> **Consegna**: Prosegui il testo sulla rianimazione cardiopolmonare nelle donne a partire dall'ultima frase riportata.

> **Testo di partenza**:
Le donne che hanno un attacco cardiaco al di fuori di un ospedale hanno meno probabilità degli uomini di ricevere il massaggio cardiaco che potrebbe salvare loro la vita. Due recenti studi indipendenti, presentati al Meeting annuale dell’American Heart Association in corso a Chicago, hanno provato a verificare questa tendenza e a spiegarne il perché. Gli studiosi hanno scoperto che spesso i passanti che potrebbero praticare la rianimazione cardiopolmonare temono che le compressioni possano essere considerate “contatti inappropriati” e portare a una denuncia da parte della vittima rianimata.
Nel primo dei due studi, i ricercatori della University of Colorado School of Medicine di Denver hanno condotto un sondaggio online in cui hanno chiesto a 54 persone di spiegare perché, secondo loro, le donne non ricevono la rianimazione tanto quanto gli uomini. Gli studiosi hanno poi raccolto le risposte fornite in cinque categorie:
- paura di un contatto o esposizione inappropriati;
- paura di essere accusati di molestie;
- paura di fare del male alle vittime;
- scarso riconoscimento dell’arresto cardiaco dovuto ad alcuni preconcetti quali: le donne hanno meno probabilità di soffrire di disturbi cardiaci, le donne iperdrammatizzano le situazioni o fingono un attacco;
- paura che il seno renda il massaggio cardiaco più complicato.

> **Sezione dati**:
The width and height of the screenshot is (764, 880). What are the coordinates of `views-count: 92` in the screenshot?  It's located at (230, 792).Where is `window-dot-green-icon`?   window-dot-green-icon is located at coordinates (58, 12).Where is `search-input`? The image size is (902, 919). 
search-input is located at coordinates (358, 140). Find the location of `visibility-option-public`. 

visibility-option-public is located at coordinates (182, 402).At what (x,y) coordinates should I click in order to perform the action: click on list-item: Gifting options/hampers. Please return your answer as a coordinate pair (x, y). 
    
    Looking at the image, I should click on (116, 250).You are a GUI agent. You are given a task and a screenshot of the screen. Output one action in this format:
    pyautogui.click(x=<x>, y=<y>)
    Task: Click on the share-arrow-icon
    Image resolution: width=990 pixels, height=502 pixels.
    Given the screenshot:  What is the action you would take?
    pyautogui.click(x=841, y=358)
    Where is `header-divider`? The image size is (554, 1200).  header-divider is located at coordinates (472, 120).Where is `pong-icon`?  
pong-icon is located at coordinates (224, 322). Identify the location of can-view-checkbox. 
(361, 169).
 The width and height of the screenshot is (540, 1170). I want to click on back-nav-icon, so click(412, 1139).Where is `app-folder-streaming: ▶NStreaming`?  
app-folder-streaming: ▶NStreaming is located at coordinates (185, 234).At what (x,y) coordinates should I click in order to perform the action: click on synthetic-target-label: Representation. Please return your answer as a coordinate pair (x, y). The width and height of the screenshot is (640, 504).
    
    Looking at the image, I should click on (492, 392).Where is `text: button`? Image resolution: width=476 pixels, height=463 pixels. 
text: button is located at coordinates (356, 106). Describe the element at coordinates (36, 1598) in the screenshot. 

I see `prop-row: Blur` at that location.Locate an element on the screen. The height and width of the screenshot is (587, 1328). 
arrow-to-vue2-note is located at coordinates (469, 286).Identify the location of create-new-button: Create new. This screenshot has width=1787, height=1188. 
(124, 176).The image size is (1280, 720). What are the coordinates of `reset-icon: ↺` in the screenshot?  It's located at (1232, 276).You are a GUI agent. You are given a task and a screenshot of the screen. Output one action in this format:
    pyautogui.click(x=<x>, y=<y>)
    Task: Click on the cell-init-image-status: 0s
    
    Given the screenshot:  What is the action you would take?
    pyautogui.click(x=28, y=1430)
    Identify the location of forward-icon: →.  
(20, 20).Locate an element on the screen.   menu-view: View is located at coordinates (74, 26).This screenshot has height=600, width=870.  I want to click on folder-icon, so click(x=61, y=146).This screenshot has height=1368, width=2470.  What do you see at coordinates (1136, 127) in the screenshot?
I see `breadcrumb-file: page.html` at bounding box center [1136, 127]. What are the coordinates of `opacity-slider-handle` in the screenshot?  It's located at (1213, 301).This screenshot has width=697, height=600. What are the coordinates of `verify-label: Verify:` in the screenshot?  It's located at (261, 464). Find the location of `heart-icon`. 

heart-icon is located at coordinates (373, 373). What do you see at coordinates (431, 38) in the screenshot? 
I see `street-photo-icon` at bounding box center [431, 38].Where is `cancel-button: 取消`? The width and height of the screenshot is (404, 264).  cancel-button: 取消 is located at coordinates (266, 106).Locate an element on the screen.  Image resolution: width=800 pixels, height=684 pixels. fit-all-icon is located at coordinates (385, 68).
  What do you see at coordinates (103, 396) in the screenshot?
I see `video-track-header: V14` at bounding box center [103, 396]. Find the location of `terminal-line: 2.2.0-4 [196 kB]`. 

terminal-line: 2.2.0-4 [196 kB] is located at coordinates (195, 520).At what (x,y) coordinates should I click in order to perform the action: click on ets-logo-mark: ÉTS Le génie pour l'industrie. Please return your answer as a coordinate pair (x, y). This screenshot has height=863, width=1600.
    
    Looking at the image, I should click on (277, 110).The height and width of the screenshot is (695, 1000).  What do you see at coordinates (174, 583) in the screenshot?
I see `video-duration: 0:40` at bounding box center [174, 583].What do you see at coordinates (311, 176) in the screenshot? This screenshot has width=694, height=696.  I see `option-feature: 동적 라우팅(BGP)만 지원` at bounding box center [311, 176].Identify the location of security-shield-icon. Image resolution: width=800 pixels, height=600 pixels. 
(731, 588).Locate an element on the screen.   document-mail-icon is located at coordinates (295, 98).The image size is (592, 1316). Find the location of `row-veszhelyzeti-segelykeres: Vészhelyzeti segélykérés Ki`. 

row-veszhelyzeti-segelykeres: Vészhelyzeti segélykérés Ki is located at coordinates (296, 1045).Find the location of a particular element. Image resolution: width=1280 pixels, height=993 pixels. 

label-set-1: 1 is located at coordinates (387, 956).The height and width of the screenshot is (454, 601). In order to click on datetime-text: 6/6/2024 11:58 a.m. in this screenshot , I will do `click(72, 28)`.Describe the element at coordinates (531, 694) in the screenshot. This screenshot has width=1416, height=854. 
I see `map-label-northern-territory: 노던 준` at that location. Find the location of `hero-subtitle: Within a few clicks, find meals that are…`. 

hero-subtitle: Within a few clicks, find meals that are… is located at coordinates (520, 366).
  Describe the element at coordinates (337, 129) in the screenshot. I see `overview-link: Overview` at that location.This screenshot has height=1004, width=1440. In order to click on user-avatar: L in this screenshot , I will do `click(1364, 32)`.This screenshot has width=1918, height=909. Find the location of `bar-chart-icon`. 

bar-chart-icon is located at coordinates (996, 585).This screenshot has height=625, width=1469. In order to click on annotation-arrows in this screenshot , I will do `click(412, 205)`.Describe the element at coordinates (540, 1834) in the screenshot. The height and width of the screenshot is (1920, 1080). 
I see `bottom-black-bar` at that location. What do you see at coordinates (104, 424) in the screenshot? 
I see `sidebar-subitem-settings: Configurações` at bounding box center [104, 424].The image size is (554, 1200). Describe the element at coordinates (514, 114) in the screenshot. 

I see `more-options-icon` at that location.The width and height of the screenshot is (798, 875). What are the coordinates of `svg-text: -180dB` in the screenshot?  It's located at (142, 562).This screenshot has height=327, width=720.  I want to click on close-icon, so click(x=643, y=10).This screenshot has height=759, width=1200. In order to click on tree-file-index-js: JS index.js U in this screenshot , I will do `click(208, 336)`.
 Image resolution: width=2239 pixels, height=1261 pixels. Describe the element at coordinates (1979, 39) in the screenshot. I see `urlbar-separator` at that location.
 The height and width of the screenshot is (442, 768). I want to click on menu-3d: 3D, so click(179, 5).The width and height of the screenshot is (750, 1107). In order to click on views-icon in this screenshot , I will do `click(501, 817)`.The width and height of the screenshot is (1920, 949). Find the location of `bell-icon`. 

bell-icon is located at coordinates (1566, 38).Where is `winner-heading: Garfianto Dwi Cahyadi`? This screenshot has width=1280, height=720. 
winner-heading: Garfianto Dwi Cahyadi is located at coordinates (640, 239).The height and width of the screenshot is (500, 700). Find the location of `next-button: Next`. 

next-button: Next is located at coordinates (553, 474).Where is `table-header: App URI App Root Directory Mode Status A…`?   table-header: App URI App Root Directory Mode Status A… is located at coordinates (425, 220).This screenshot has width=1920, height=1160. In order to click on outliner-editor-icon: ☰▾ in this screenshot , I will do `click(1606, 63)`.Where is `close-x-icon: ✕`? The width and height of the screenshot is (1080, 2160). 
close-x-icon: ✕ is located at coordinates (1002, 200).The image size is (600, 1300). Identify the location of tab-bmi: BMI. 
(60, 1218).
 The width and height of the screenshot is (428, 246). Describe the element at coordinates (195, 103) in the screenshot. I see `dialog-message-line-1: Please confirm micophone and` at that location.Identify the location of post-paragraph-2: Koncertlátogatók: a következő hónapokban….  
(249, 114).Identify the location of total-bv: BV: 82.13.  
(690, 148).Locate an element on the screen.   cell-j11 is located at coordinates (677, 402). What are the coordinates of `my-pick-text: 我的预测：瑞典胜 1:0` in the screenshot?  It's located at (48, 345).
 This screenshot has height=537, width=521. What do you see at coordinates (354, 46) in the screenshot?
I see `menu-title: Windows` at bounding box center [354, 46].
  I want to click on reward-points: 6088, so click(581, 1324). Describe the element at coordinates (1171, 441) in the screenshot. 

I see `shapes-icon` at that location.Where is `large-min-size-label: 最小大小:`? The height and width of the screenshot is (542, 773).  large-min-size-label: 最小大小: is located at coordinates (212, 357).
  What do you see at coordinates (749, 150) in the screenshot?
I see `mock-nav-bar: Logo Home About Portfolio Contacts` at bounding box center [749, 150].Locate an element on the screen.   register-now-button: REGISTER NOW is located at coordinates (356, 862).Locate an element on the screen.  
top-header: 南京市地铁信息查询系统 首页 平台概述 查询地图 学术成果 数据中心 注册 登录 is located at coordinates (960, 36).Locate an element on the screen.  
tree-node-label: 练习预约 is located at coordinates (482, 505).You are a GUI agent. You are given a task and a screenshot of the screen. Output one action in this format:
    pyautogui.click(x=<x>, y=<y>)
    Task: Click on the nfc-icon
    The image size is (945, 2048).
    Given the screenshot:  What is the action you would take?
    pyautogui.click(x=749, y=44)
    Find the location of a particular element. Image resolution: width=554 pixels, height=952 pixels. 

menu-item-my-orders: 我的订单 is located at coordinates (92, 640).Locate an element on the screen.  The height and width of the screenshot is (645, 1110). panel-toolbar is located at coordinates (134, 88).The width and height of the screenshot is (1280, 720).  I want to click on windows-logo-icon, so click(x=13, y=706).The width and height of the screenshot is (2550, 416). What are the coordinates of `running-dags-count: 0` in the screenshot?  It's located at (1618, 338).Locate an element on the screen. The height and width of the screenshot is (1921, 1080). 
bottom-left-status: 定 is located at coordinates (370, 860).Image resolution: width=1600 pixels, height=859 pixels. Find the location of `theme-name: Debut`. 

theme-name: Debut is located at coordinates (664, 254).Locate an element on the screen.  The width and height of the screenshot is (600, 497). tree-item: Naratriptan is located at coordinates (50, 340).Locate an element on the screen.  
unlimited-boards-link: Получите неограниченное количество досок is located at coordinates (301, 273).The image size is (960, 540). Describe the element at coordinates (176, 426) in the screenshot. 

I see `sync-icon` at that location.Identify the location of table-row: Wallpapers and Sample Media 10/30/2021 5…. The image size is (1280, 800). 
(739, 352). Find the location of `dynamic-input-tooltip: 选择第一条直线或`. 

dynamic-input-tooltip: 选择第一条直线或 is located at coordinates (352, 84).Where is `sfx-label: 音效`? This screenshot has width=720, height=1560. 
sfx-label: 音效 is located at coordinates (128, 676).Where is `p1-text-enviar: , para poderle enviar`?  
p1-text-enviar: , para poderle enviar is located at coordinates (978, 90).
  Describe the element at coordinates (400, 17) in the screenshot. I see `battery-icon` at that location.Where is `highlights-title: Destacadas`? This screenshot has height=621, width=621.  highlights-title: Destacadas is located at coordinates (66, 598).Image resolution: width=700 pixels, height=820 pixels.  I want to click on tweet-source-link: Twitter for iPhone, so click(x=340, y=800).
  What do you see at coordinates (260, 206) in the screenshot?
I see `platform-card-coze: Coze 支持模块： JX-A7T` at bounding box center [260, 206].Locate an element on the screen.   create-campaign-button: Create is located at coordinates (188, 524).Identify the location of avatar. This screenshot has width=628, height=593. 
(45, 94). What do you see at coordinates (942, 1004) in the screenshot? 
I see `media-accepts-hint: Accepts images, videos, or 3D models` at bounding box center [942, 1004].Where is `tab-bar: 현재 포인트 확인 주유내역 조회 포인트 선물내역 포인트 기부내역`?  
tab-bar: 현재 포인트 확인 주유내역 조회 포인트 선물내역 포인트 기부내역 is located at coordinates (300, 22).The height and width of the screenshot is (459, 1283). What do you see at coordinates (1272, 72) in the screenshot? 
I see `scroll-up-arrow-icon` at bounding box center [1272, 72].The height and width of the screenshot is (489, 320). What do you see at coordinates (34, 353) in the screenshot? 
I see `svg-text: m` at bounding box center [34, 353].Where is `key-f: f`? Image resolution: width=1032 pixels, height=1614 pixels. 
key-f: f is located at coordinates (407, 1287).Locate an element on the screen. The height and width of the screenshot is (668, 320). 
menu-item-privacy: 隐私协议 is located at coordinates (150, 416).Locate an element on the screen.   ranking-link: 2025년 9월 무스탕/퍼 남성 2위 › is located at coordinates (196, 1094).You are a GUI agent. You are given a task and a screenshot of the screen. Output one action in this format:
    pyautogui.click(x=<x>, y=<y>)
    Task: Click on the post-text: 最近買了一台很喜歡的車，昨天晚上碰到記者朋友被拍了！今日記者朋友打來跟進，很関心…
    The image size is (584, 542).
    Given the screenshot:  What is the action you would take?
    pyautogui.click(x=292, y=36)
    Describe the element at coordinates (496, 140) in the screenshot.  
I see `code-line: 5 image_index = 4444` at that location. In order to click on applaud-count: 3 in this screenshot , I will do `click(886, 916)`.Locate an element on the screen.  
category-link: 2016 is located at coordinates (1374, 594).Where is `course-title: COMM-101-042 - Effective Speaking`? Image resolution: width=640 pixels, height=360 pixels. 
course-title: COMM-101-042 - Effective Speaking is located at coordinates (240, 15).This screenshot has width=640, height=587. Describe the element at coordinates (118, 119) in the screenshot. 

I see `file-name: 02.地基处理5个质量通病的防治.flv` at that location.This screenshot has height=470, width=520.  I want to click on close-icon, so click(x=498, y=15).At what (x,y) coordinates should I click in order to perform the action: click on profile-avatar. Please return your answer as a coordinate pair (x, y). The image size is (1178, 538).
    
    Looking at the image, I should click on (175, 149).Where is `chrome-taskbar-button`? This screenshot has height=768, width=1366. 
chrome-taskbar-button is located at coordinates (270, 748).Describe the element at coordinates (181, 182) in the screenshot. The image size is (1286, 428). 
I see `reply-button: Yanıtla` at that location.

> **Risposta**:
“Queste sono preoccupazioni reali che trattengono le persone dall’agire. È però importante chiarire che la rianimazione cardiopolmonare può salvare la vita e dovrebbe essere praticata su chiunque ne abbia bisogno a prescindere da genere o etnia”, ha sottolineato Sarah. M. Permand, autore principale dello studio. “Il massaggio cardiaco effettuato dagli astanti è correlato a una maggiore probabilità di sopravvivenza e di recupero neurologico – ha proseguito -, “la rianimazione si pratica allo stesso modo a prescindere dal genere della vittima”.
Il secondo studio, condotto dai ricercatori dello University of Pennsylvania’s Center for Resuscitation Science, ha invece messo alla prova 75 partecipanti attraverso la realtà virtuale. Gli studiosi hanno proiettato i volontari in un ambiente virtuale senza specificare cosa sarebbe successo ma chiedendo loro di agire come se stessero vivendo un’emergenza reale. Una volta calati nella situazione i partecipanti si sono trovati in una situazione in cui era necessario praticare un massaggio cardiaco o una rianimazione attraverso un defibrillatore, con il feedback dal team nell’ambiente reale.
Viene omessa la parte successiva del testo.